Exercise description: Locate the line that contains "Disable the Local Location checkbox" in the entries below, then repeat it and every following line through the line that contains "Given: Switch to the Comment tab", exactly, and no others.

Supplied records:

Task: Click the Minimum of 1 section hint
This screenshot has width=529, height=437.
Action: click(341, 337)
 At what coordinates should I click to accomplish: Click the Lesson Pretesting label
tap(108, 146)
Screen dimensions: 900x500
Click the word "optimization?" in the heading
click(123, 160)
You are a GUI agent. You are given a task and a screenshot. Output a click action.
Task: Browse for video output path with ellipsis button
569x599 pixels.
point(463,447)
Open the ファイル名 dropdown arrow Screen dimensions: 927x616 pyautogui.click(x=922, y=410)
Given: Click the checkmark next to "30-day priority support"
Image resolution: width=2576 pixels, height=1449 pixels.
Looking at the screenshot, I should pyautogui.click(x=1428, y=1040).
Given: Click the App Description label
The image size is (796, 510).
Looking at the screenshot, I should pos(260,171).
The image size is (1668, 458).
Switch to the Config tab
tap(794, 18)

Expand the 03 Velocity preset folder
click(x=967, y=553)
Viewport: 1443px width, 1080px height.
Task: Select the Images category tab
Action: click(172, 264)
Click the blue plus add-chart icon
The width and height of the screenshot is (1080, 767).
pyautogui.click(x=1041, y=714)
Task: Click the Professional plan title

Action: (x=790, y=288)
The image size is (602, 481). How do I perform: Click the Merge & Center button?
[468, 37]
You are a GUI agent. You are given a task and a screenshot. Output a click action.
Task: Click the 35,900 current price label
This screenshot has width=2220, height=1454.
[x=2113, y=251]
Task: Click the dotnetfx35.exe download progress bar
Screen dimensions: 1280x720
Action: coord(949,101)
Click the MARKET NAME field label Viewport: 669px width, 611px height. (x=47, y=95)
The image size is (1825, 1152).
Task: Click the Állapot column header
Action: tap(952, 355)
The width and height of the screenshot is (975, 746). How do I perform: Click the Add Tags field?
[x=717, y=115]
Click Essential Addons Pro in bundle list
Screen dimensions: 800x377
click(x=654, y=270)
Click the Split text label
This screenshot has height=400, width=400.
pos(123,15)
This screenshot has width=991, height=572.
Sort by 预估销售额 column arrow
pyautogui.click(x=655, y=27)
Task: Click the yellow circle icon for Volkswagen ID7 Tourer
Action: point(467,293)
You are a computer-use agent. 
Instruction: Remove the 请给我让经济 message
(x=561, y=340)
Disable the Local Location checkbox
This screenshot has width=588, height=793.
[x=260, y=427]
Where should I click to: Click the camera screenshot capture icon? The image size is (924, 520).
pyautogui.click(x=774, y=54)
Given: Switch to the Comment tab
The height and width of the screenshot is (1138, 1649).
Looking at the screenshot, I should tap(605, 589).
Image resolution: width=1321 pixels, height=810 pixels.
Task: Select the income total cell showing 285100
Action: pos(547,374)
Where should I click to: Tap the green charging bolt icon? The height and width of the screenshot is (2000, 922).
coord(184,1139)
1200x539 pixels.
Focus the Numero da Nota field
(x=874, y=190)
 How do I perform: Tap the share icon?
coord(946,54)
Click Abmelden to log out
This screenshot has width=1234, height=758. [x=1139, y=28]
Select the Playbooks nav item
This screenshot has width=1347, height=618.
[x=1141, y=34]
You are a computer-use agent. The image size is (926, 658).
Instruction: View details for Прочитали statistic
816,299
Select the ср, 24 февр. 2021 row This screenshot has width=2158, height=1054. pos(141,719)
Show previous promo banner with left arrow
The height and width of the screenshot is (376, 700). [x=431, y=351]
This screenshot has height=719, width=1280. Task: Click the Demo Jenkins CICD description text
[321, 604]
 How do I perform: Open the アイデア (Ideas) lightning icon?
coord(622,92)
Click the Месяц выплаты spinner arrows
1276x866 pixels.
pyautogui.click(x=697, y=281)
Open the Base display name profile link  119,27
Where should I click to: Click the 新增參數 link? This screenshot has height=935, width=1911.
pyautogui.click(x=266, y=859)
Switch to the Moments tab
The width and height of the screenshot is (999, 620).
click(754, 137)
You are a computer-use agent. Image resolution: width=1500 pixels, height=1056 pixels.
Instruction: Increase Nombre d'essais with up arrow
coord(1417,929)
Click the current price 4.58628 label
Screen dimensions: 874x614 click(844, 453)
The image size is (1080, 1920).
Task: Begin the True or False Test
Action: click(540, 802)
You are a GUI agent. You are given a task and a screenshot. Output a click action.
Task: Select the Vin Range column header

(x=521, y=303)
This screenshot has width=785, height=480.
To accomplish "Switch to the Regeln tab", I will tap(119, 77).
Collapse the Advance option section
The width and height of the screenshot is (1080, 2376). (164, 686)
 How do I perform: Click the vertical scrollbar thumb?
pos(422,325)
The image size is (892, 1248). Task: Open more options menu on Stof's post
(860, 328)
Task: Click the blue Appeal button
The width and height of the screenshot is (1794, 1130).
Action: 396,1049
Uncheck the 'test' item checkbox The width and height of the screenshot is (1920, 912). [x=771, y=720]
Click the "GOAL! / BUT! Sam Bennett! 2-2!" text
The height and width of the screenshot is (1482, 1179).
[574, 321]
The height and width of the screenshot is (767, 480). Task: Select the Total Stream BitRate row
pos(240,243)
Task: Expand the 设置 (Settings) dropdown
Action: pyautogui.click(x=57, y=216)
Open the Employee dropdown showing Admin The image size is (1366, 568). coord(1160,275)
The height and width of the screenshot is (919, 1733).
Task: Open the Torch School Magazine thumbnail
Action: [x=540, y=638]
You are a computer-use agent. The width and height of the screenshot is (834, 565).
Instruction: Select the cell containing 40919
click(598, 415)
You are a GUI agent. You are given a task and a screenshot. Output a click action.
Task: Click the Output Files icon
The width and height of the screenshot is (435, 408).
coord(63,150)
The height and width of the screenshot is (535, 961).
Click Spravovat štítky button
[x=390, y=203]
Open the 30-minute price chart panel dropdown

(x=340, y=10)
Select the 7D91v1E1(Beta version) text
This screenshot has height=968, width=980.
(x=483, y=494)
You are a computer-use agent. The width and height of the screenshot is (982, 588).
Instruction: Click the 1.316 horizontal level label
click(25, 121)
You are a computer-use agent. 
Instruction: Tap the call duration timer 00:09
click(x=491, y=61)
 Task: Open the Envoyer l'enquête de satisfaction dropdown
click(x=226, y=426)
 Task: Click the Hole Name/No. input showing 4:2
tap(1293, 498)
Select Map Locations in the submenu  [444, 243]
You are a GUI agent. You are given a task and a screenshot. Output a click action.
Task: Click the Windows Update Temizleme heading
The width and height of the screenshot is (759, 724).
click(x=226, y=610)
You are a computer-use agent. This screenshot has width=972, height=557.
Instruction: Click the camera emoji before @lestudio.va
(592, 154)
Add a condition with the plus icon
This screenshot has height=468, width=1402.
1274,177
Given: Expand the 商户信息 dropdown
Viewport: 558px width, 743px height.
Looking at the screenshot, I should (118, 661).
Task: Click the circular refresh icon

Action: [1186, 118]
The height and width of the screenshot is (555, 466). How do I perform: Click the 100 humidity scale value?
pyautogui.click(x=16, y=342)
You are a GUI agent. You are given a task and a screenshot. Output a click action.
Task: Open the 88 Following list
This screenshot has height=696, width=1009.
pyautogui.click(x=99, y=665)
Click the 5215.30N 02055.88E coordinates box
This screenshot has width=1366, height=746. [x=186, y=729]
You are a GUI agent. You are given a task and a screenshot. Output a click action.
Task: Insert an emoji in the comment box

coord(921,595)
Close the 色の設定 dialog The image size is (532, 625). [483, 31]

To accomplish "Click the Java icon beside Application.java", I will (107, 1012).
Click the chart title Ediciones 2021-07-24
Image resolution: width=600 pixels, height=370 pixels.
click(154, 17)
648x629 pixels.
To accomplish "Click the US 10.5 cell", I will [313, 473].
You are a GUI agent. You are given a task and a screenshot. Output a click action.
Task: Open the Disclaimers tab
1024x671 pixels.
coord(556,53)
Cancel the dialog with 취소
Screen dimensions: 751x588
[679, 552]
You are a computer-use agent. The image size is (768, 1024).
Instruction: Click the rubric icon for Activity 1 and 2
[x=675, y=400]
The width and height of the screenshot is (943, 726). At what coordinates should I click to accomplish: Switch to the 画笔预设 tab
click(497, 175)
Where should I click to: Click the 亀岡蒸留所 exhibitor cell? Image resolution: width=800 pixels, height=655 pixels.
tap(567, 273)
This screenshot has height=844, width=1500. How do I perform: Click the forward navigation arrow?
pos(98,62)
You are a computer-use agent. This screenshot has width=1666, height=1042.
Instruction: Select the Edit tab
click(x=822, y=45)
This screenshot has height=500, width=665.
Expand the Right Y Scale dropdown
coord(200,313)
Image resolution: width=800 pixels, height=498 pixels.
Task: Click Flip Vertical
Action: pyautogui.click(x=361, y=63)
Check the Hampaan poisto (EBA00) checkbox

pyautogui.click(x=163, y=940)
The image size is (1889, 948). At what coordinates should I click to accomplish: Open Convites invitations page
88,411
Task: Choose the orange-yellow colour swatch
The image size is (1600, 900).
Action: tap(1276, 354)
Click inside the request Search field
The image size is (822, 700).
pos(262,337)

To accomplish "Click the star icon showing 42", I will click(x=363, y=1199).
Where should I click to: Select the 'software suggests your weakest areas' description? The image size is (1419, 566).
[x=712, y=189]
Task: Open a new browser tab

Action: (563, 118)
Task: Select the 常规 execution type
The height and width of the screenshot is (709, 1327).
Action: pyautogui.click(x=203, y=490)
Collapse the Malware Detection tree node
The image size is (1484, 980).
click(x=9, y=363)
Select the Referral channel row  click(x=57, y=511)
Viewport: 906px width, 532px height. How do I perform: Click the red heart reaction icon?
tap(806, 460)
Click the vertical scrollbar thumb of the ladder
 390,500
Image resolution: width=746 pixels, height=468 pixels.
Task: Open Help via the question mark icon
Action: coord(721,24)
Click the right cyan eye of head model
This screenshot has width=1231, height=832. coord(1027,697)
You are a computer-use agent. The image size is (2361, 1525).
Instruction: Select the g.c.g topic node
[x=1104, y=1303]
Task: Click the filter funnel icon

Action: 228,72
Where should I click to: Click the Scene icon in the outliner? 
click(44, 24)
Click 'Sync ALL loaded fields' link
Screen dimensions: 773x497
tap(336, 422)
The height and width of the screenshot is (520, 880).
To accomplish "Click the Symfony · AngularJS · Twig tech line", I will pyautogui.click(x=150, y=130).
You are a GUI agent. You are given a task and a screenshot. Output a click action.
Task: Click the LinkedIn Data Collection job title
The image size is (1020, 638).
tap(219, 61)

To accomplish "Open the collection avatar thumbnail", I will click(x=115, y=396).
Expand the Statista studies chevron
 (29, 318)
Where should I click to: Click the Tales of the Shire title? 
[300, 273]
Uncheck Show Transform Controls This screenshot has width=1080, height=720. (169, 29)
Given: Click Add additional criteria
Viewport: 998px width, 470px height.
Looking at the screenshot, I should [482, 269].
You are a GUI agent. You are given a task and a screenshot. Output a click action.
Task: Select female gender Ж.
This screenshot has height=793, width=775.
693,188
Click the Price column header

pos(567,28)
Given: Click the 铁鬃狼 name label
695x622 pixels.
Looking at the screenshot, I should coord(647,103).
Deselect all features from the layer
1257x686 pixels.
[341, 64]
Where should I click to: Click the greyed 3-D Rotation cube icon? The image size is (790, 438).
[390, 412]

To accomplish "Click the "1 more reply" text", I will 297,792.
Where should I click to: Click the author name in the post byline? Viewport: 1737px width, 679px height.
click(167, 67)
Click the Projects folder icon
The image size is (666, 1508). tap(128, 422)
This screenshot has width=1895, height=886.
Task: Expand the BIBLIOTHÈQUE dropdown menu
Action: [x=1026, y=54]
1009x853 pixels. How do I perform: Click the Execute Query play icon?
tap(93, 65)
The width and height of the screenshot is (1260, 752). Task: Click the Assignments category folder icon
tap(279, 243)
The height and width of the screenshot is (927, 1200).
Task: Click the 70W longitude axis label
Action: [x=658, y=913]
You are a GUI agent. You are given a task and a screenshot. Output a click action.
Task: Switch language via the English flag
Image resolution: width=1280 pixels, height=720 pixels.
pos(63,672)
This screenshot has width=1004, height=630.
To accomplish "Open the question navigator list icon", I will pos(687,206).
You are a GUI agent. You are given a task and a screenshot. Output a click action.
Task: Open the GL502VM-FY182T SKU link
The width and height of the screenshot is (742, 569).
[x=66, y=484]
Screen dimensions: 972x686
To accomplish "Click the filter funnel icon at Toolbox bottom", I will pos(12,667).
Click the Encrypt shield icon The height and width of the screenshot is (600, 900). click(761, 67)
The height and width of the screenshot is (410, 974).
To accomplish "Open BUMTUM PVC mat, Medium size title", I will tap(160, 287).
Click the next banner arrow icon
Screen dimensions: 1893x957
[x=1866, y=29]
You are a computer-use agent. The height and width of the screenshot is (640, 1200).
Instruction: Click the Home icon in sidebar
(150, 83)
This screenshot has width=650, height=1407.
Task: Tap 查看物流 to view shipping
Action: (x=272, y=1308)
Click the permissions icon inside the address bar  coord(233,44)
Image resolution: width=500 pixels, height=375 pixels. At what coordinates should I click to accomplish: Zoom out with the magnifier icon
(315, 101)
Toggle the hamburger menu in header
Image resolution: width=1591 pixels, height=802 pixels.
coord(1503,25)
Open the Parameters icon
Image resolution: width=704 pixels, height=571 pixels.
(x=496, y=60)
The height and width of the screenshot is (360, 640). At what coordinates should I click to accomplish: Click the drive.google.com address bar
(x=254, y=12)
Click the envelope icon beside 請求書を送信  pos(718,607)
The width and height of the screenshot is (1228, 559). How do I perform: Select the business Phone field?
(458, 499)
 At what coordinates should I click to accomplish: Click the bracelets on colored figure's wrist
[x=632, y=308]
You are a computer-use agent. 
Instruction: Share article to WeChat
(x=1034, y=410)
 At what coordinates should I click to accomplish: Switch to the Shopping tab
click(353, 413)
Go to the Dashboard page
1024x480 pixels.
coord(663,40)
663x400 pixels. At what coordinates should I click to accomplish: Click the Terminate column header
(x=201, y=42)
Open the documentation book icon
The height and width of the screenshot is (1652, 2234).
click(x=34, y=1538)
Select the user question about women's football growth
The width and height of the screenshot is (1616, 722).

Output for this task:
Disable the Local Location checkbox
This screenshot has width=588, height=793.
[x=260, y=427]
Where should I click to: Click the camera screenshot capture icon? The image size is (924, 520).
pyautogui.click(x=774, y=54)
Given: Switch to the Comment tab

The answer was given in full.